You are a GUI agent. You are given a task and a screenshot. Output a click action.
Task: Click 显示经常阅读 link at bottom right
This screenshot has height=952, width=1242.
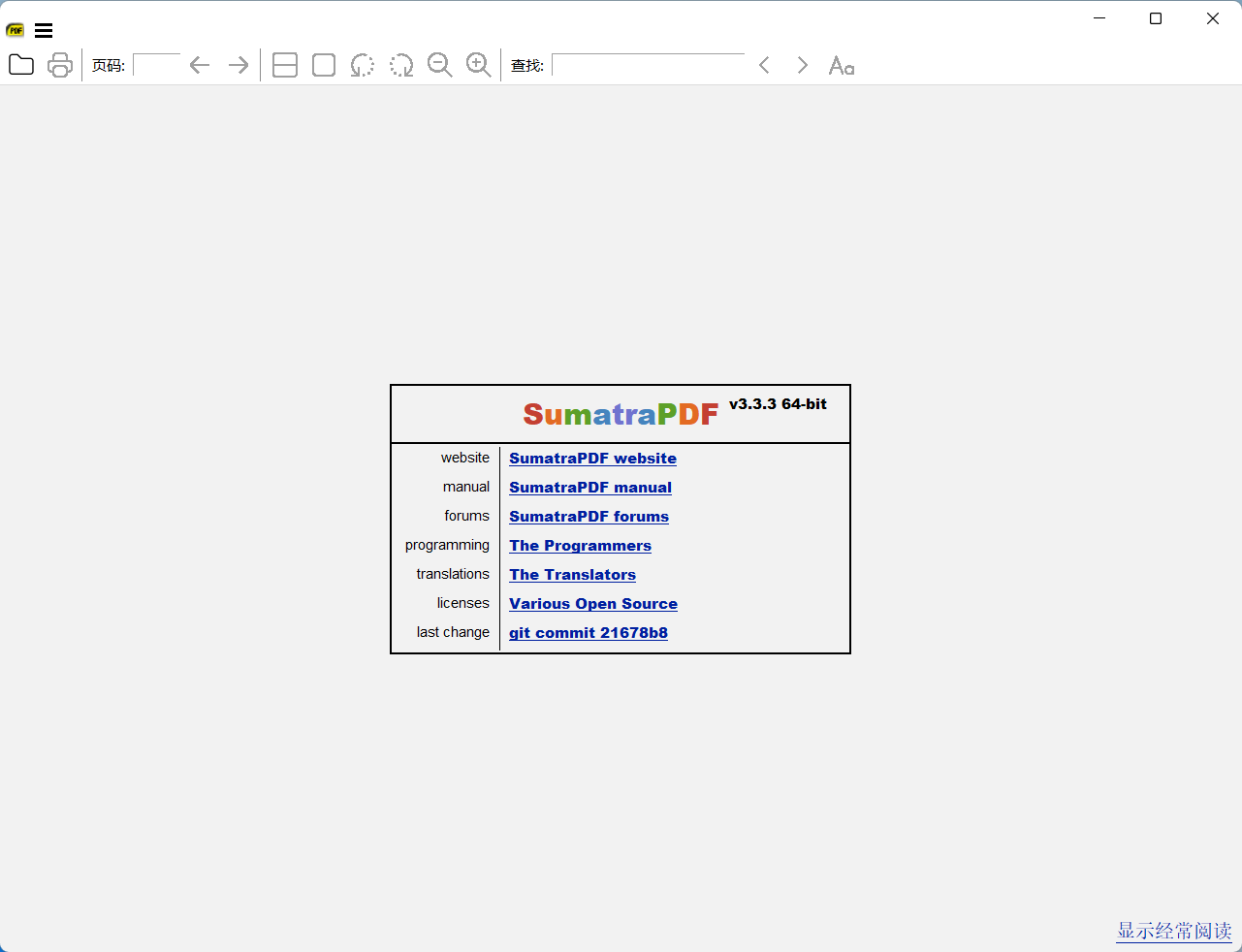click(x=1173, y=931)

⁂

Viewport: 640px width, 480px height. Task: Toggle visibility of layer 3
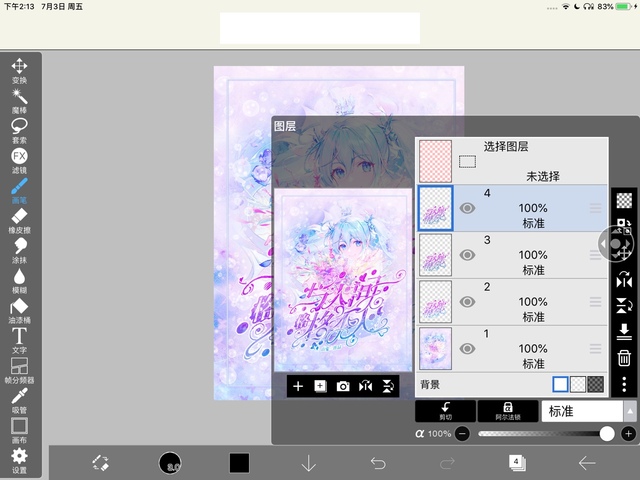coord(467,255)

⁂

### STATED PROBLEM
Render the rows from the line containing "Viewport: 640px width, 480px" up to and including the line containing "coord(467,255)" as a JSON list of strings, one string per line, with blank lines and pictures left out.

### THE SOLUTION
[
  "Viewport: 640px width, 480px height. Task: Toggle visibility of layer 3",
  "coord(467,255)"
]